Given text
[Mailman-Developers] (long) queue problems: an analysis

Scott scott@chronis.icgroup.com
Fri, 2 Oct 1998 18:22:27 -0400


On Fri, Oct 02, 1998 at 03:55:30PM -0400, Scott wrote:
| the mailman outgoing mail queue has a number of concurrency-control issues. 

[see previous post]

| So we need a mail queuing architecture that will address all these
| issues.   

Here's an idea:

1) we alter contact_transport so that it does not try to process the
   queue anymore.  it would only deal with the delivery at hand. 

2) we create a 2-part mailqueue inside
   mm_cfg.DATA_DIR/mqueue/{active,deferred}.  when we enqueue a
   message for delivery, we put it in mqueue/active/<qfilename>.  If
   the delivery succeeds, we unlink the file.  If it fails, we rename
   the file to mqueue/deferred/<qfilename>.  All mail queue files in
   active/ will be handled by a single process under the current
   delivery mechanism, so no concurrency control is necessary for
   active/ queue files. this would involve changes to TrySMPTDelivery,
   and the installation procedure.

3) we alter OutGoingQueue.enqueueMessage so that it can handle coming
   up with unique filenames under this 2-part mail queue mechanism.

4) we alter OutGoingQueue.processQueue so that it creates a site-wide
   queue_run lock file to prevent more than one queue run from
   happening at a time.  this process will also check the active/
   queue files for files whose modification/creation time is older
   than some configurable amount of time (on the order of 1hr-1day).
   For each of these files, it will rename them to the deferred/ part
   of the queue before proceeding to process them.  These 'stale'
   queue files would only come about as a result of system crashes or
   memory errors or similar serious system related and unpredictable
   errors that can happen in the middle of an smtp transaction.

Provided material
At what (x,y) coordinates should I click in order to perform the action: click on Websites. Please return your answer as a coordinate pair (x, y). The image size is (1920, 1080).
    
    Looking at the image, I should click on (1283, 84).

Exercises to complete
**1.** In the Mailman queue post, what happens to a queue file in active/ when its delivery fails?
**2.** Please write out the Mailman queue post from "2) we create" to "mail queue mechanism.".
**3.** Extend the Mailman queue post with what follows its final sentence.

Task results
**1.** It is renamed to mqueue/deferred/<qfilename>.

**2.**
2) we create a 2-part mailqueue inside
   mm_cfg.DATA_DIR/mqueue/{active,deferred}.  when we enqueue a
   message for delivery, we put it in mqueue/active/<qfilename>.  If
   the delivery succeeds, we unlink the file.  If it fails, we rename
   the file to mqueue/deferred/<qfilename>.  All mail queue files in
   active/ will be handled by a single process under the current
   delivery mechanism, so no concurrency control is necessary for
   active/ queue files. this would involve changes to TrySMPTDelivery,
   and the installation procedure.

3) we alter OutGoingQueue.enqueueMessage so that it can handle coming
   up with unique filenames under this 2-part mail queue mechanism.

**3.**
the above scheme works in theory only when run_queue uid is the owner
of all the queue files and/or root.  I believe that it is possible for
queue files to be owned by both the uid of the cgi and the uid of the
local mail delivery agent.  If this is the case, then either run_queue
will have to be run as root, or all processes creating a queue file
will have to setuid mailman before creating the file.  Are there any
preferences on which of these two approaches would be best?

the above scheme should not effect delivery rates much at all, since
the TrySMTP process would be the same except that it would have to add
a rename() operation if delivery failed.  There would be no contention
over locks for most deliveries.  deliveries that are deferred would be
handled in a sequential manner, but even that should be ok since each
message in the queue can have up to some very large number of
recipients.  (on an unrelated note - has anyone bumped up against rcpt
limits with mailers yet?) 

if there aren't any concerns over this approach, i'll go ahead and
code it -- starting monday.  should take a day or two to code and
test.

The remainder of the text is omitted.